Asynchronous Feature Extraction — 1

Sushant Chaudhary
Feb 11 · 7 min read

Introduction

At Attentive AI, a major chunk of our tech resources are aimed towards providing our customers with highly accurate map features in the shortest time. These features could be roads, building footprint, trees, parking lots, swimming pools, etc. This list is inexhaustive, as we are constantly adding more features to our catalog in order to create more solutions for organizations that are looking for highly specific map features. To ensure our goal is achieved in a seamless manner, our machine learning team and engineering team have worked side by side to create an ML-powered feature extraction pipeline that delivers feature outputs asynchronously through API endpoints.

Goal

Our objective was to divide our different feature extraction services into independent components that act as computational black boxes, which can be invoked remotely given the appropriate parameters. Each remote call (an API endpoint) sends a message from the end-user which contains the parameters needed to perform the computation for a particular task (or set of tasks). The black boxes perform the complex computation asynchronously so that multiple clients can send multiple remote calls and the delivery of outputs is guaranteed (as long as the input data is valid). This can be achieved by using the broker pattern with the help of a task-queue handling system using RabbitMQ as the messaging broker and Celery for the task-queue implementation. This pattern bypasses the standard HTTP Request-Response cycle as the clients do not have to wait for an individual request to finish before sending more.

What is a broker pattern?

The broker pattern is an architectural pattern that can be used to structure distributed software systems with decoupled components that interact by remote service invocations.

What is RabbitMQ?

It is a messaging broker. Let's say a client (producer) produces a structured message describing certain information that needs processing. This is sent to the RabbitMQ server (broker) which stores the message temporarily in a queue. On the other side of the broker, there could be multiple clients (consumer) listening for messages stored in the broker. If a consumer’s required configuration matches any of the current messages stored within the broker, the broker forwards the information to the consumer and the consumer starts processing the result. The broker keeps track of all the consumers listening to it at any given moment, so it can give status reports for the client’s requests whenever the client asks for it. Once the result is generated, it gets stored in a results back-end which gets forwarded to the client. Here’s a graphic to explain the flow:

Image source: https://tests4geeks.com/
  • A producer could be a client that sends the request received from an API endpoint to the broker.
  • A broker stores the request as a structured message. It is attached to multiple consumers, and whenever it finds an idle consumer (not processing anything) that matches the appropriate configuration, it forwards the message to it.
  • A consumer is an instance of programming logic (could be a function) that starts working whenever it receives a message from the broker.

What is Celery?

It is a task-queue implementation in python. It is generally used to run scheduled tasks and long duration background jobs. For example for the first case, let’s say there’s a website that emails its users a newsletter every Monday morning at 9 am. Celery can be used here to create asynchronous scheduled tasks that automatically get called at the given time. An example of the second case could be a Celery task which can be invoked asynchronously to perform long-running jobs like processing huge amounts of data, or doing a complex calculation that requires high computing power. A Celery client can be used both as a producer and consumer.

Implementation Example

Problem Statement

We want to deliver a super complex computational task (a function that takes two integer arguments and adds them) to our clients and we want it to work asynchronously.

Setup

DISCLAIMER: Availability of a Linux based system is assumed.

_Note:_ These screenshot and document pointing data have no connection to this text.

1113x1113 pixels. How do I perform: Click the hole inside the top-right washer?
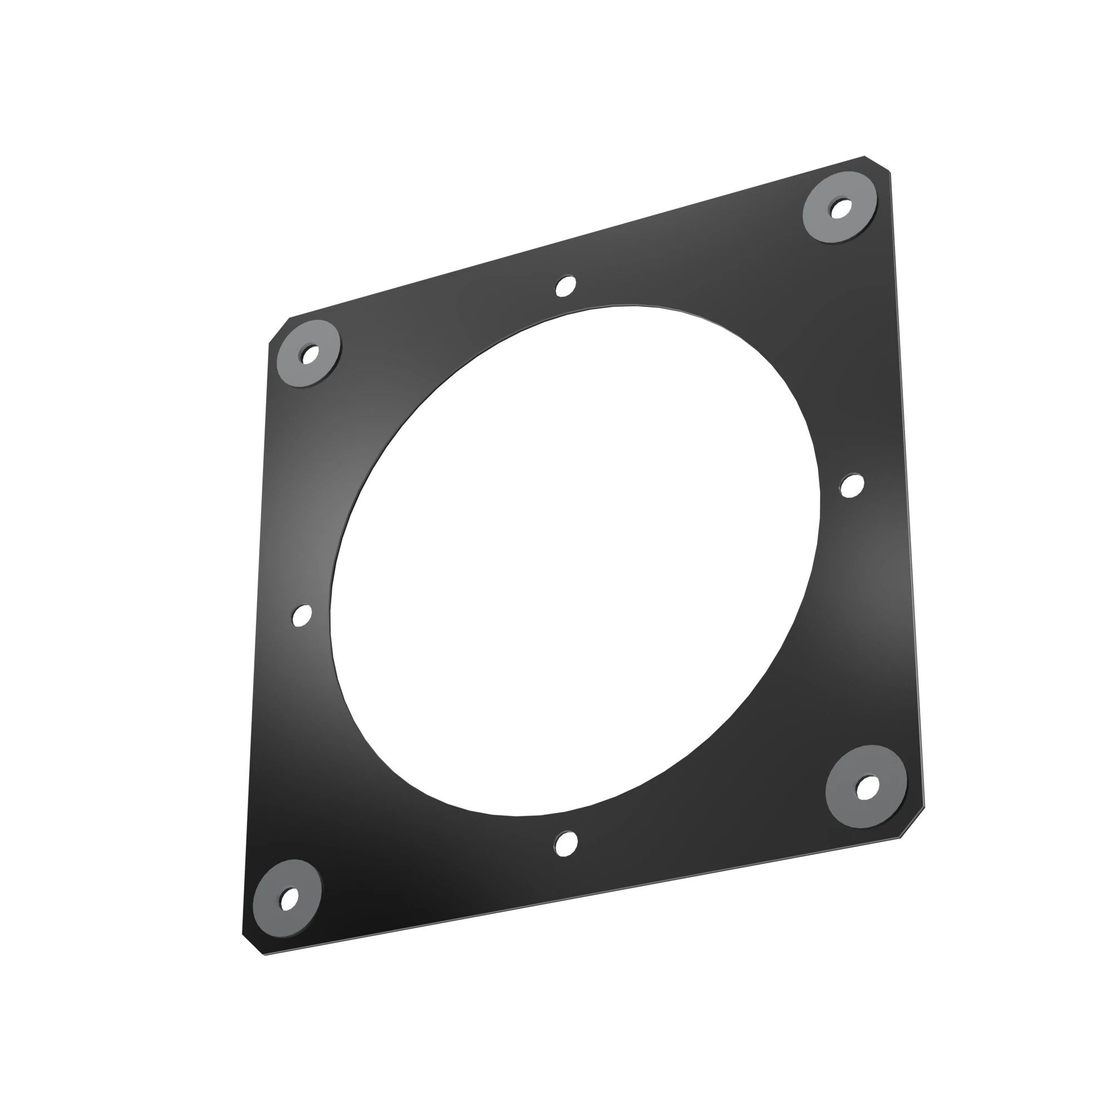[840, 208]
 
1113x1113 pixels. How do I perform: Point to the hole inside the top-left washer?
[310, 354]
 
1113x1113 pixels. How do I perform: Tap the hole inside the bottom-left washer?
[289, 899]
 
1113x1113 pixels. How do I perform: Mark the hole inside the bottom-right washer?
[868, 787]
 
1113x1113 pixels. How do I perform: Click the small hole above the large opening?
[566, 285]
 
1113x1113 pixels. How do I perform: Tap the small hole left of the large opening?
[302, 616]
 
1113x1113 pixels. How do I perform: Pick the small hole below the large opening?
[567, 844]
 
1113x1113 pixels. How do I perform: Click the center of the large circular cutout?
[575, 560]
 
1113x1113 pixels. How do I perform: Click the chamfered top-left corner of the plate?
[279, 331]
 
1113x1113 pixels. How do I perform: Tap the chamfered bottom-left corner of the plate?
[253, 944]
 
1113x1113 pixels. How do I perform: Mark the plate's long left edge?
[256, 634]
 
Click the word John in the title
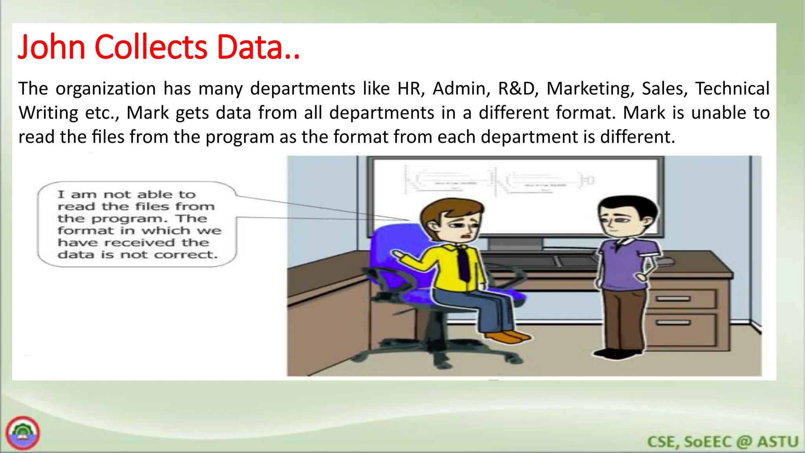(x=51, y=47)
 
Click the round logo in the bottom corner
(x=23, y=433)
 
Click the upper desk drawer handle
(x=673, y=299)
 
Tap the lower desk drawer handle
(x=673, y=323)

First, we need to set up our RabbitMQ server which will be used as our broker. There are multiple ways to configure the RabbitMQ server. The easiest way is to run a docker container of the official RabbitMQ image. A good primer on how docker images work is available on FreeCodeCamp. We’ll be using docker and docker-compose quite generously as the purpose of this series is to explain Celery use cases and not the inner workings of RabbitMQ. Now you’ll need to create a rabbitmq.conffile and a Dockerfile.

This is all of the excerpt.